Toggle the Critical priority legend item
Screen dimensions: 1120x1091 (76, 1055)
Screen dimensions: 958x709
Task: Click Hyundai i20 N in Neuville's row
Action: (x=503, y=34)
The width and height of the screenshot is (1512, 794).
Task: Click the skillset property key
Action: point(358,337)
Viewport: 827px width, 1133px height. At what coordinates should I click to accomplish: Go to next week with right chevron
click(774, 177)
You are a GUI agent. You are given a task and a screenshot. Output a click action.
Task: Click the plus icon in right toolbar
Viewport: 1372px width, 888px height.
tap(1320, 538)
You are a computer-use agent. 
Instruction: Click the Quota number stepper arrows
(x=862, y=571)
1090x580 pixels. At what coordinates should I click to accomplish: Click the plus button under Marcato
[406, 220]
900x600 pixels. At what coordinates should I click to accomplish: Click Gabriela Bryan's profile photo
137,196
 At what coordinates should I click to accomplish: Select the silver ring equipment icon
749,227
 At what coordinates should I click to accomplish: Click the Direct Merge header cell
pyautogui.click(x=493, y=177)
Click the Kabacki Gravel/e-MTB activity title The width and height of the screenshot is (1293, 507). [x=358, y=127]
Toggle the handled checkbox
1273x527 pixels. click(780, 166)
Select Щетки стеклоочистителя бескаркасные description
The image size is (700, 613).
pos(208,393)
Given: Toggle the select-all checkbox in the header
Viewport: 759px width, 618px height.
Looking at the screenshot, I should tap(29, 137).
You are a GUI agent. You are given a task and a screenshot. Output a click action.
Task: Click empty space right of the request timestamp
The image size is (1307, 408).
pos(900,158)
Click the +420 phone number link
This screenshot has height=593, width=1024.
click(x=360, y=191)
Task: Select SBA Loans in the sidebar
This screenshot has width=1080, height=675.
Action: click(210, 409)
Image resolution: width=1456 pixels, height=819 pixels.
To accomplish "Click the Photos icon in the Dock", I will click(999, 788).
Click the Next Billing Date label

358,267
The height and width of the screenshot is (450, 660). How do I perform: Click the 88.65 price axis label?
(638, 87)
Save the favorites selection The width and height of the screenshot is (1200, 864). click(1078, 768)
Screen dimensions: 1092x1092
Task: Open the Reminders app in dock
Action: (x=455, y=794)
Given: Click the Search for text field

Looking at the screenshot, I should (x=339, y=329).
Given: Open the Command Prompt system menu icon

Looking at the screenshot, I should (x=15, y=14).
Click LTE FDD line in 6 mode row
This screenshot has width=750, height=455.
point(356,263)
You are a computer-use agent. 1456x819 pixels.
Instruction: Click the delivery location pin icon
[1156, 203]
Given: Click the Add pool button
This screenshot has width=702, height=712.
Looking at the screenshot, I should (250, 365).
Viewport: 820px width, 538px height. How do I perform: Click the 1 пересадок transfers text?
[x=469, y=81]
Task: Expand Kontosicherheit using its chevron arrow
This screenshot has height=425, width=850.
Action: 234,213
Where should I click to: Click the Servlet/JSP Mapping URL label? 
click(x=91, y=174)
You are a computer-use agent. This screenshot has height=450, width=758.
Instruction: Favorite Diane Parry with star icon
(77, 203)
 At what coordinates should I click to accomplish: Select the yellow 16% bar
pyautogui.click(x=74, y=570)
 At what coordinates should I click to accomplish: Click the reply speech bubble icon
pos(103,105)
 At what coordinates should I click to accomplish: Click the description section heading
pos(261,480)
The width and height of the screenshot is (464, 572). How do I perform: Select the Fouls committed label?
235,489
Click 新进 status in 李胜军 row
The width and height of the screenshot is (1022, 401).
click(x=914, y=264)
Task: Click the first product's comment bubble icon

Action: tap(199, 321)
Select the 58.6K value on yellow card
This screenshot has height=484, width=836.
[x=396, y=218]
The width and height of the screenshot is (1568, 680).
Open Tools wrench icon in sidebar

*****

## ASSIGNED TASK
A word-for-word copy of the entries, from the first line through the line containing "Given: Toggle the", is the whole answer.

## COMPLETED TASK
Toggle the Critical priority legend item
Screen dimensions: 1120x1091 (76, 1055)
Screen dimensions: 958x709
Task: Click Hyundai i20 N in Neuville's row
Action: (x=503, y=34)
The width and height of the screenshot is (1512, 794).
Task: Click the skillset property key
Action: point(358,337)
Viewport: 827px width, 1133px height. At what coordinates should I click to accomplish: Go to next week with right chevron
click(774, 177)
You are a GUI agent. You are given a task and a screenshot. Output a click action.
Task: Click the plus icon in right toolbar
Viewport: 1372px width, 888px height.
tap(1320, 538)
You are a computer-use agent. 
Instruction: Click the Quota number stepper arrows
(x=862, y=571)
1090x580 pixels. At what coordinates should I click to accomplish: Click the plus button under Marcato
[406, 220]
900x600 pixels. At what coordinates should I click to accomplish: Click Gabriela Bryan's profile photo
137,196
 At what coordinates should I click to accomplish: Select the silver ring equipment icon
749,227
 At what coordinates should I click to accomplish: Click the Direct Merge header cell
pyautogui.click(x=493, y=177)
Click the Kabacki Gravel/e-MTB activity title The width and height of the screenshot is (1293, 507). [x=358, y=127]
Toggle the handled checkbox
1273x527 pixels. click(780, 166)
Select Щетки стеклоочистителя бескаркасные description
The image size is (700, 613).
pos(208,393)
Given: Toggle the select-all checkbox in the header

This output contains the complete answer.